> [Task goal]: Every line of the records that holds the word "Identify" should be copied.

> [The input]:

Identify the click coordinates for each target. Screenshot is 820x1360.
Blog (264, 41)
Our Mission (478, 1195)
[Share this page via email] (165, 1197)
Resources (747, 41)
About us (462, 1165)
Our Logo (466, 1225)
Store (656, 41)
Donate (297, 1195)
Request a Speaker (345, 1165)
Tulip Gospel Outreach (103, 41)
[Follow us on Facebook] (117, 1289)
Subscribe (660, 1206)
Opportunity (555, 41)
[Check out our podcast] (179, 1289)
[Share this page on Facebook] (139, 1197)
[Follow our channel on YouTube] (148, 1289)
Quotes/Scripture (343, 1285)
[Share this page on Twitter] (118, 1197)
...
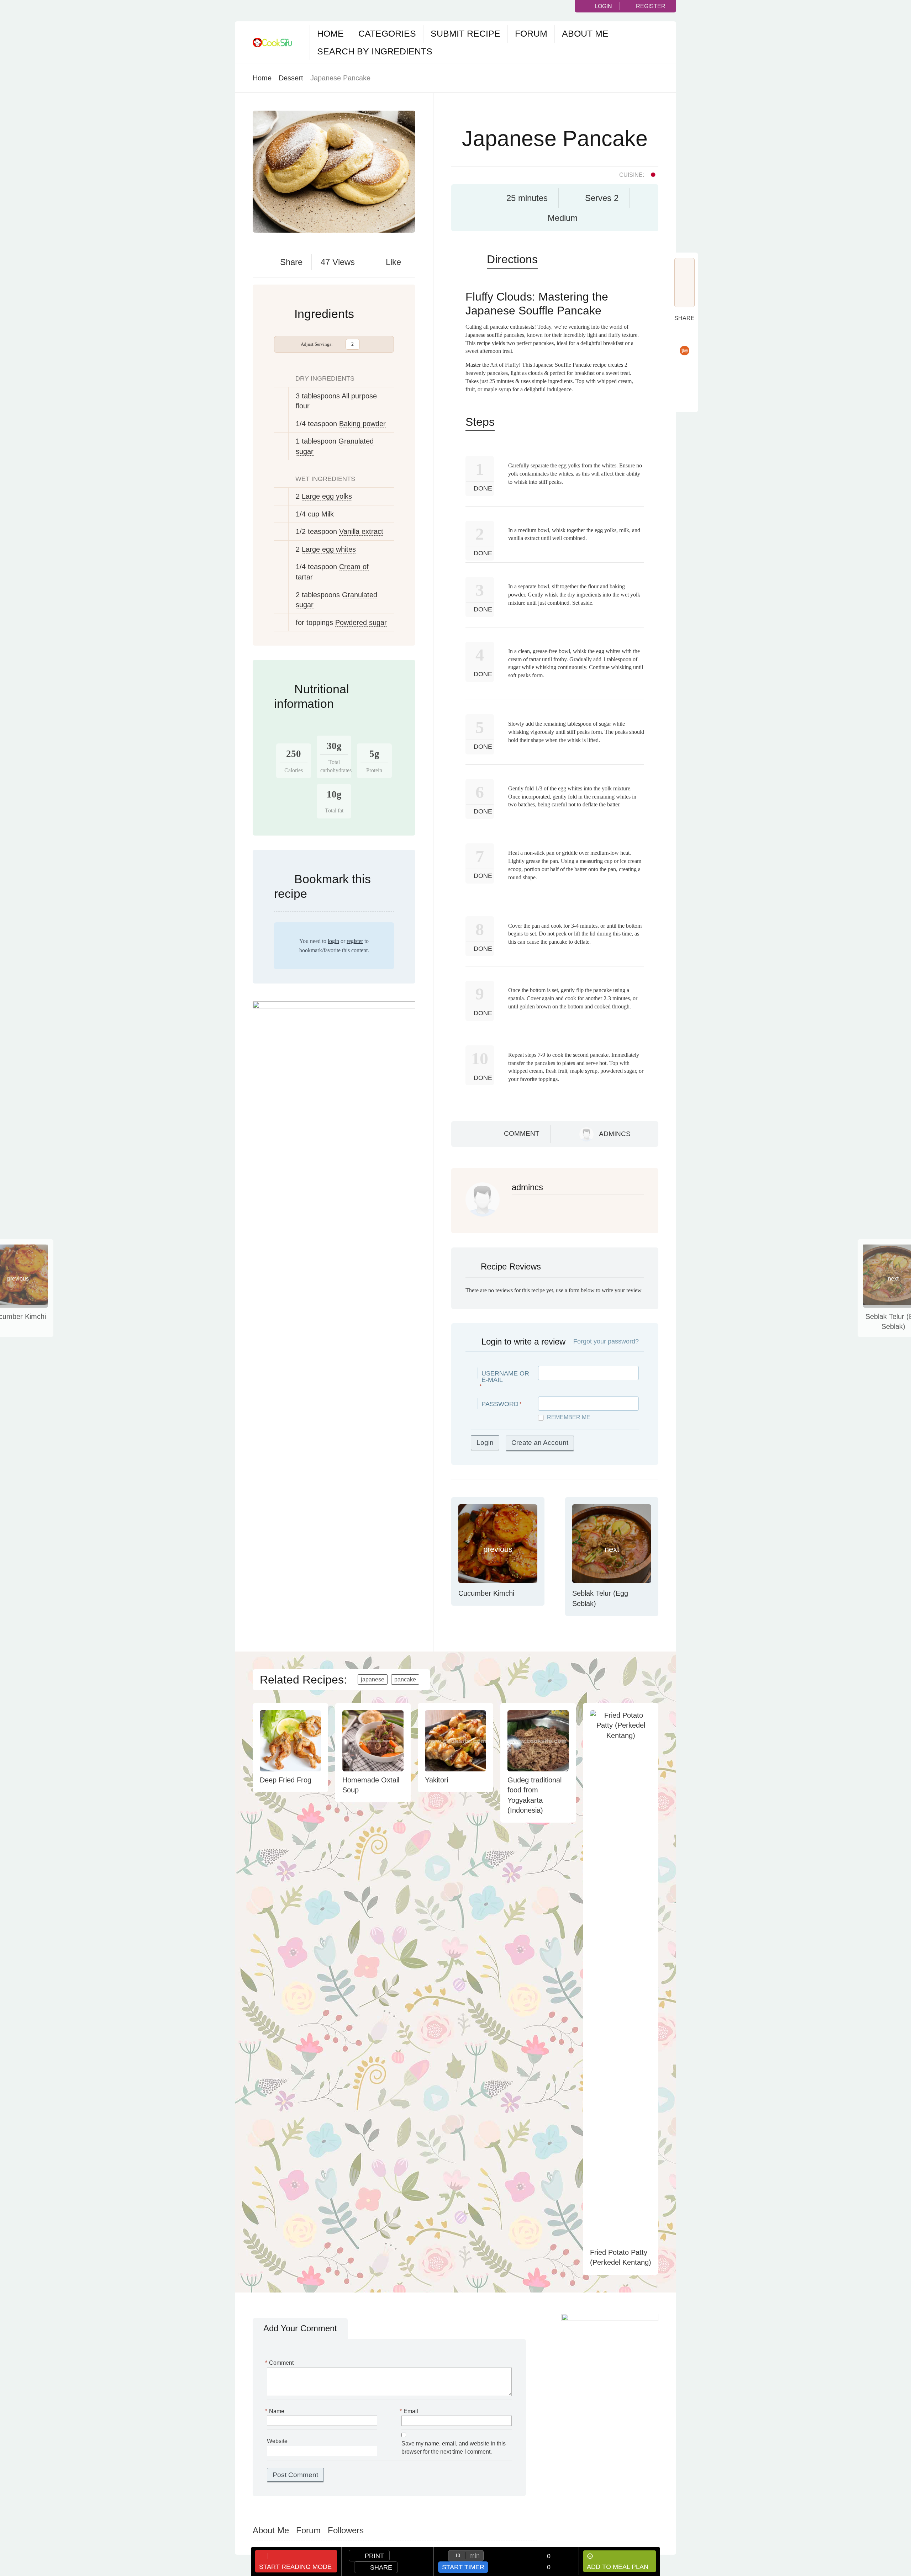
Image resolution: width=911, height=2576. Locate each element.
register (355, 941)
---
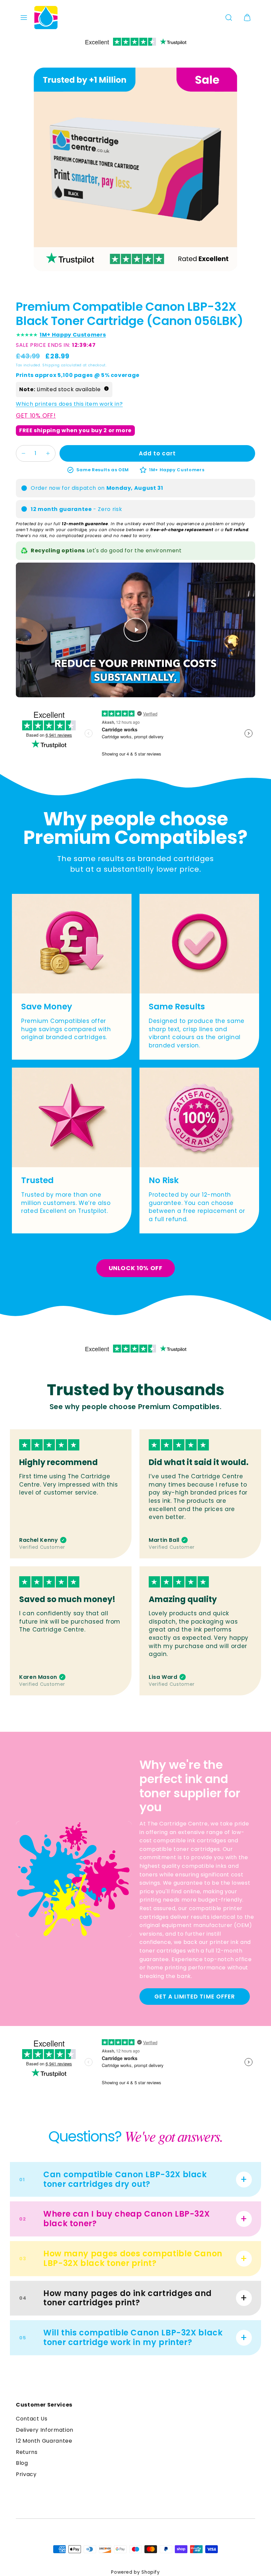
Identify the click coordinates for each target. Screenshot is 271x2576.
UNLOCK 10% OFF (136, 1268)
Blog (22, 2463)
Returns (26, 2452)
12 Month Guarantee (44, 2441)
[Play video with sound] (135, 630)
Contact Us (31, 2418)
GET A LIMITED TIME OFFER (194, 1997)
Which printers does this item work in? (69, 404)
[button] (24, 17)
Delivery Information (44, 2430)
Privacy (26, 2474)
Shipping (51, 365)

> [Answer to this exercise]:
Identify the click coordinates for each target. Screenshot is 820x1360.
Identify the click coordinates for each target. Screenshot is 271x2576.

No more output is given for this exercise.